Yes. I wonder to what extent that has to do with countries/municipalities providing data though?

I know there are huge variances in the quality of government-provided data, as well as whether governments provide them at all.

And that while Google Maps has Street View as a ground truth in some parts of the world, it doesn't everywhere, and especially often where there are bike paths that aren't next to a road for cars.

So without knowing more in any particular circumstance, the government may be just as likely to blame as Google.


> My biggest wish is for it to integrate bike sharing into directions.

This is why I always use Citymapper to find the nearest Citibike racks to my start and end points, then switch over to Google Maps to generate my route. It does a better job than Citymapper at actual bike directions, IMO.


You can always tell what features the creator of a product use themselves!

Microsoft long ago (10 years?) added a great feature for bus routes on Bing Maps: "Previous stop is ___" / "If you reach ___, you've gone too far". That's a brilliant idea, and it tells me that the people at Microsoft who built this actually take the bus themselves.

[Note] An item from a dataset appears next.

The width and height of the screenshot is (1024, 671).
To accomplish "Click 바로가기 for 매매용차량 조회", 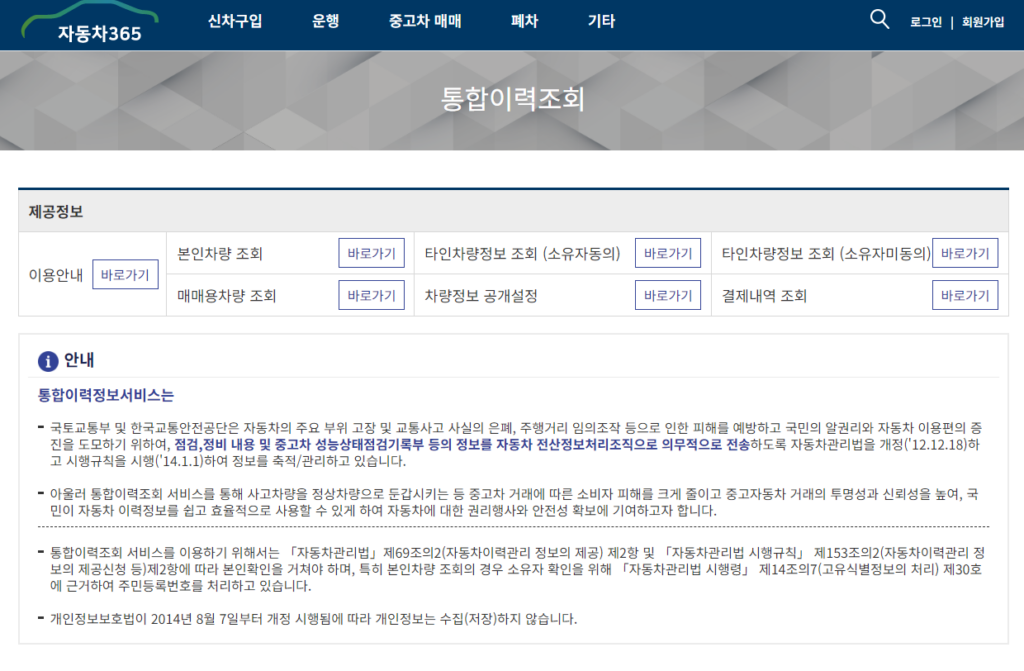I will coord(371,295).
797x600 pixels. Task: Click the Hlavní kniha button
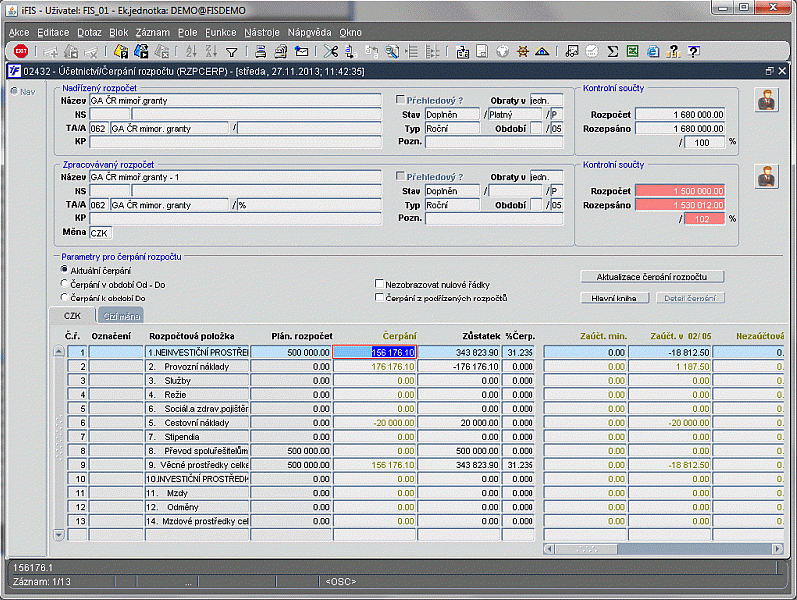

It's pretty clear to me that everyone at Google drives.


That one was a great feature! I'm really hoping someone will figure out landmarks for mapping directions at some point. Or has someone done that and I haven't noticed? :) There's so much data about buildings now, it wouldn't be that much of a stretch to say something like "head towards the Dominion building", or "once you've passed the school on your right, you are almost there". It would really help people who have trouble orienting themselves with maps, it would help in places with less obvious street signs, and it would be a hundred times more useful than that very cool and very unnecessary AR navigation feature Google made because they needed to work around the broken compasses in their phones.


I'm amazed nobody has mentioned Komoot https://komoot.com/ yet. They have an excellent route planning tool for cycling, at least in Europe. I can't vouch for other areas of the world, though.


The important point to note is the data they use: it is OpenStreetMap. It is such an incredible project and there are many great navigation apps. And yes, one of them is Komoot. But my opinion in this regard might be biased as I'm one of the developers of the underlying open source routing engine they use.


Strava just improved their mapping recently on the mobile. You draw with your finger a shape, and in seconds(it is impressively fast) it gives you a route to follow. Based on their heatmap probably.

I then still have to import it in Komoot before using it, to filter out unwanted surfaces or way types.

I tried it for a few rides already and the route selection was great.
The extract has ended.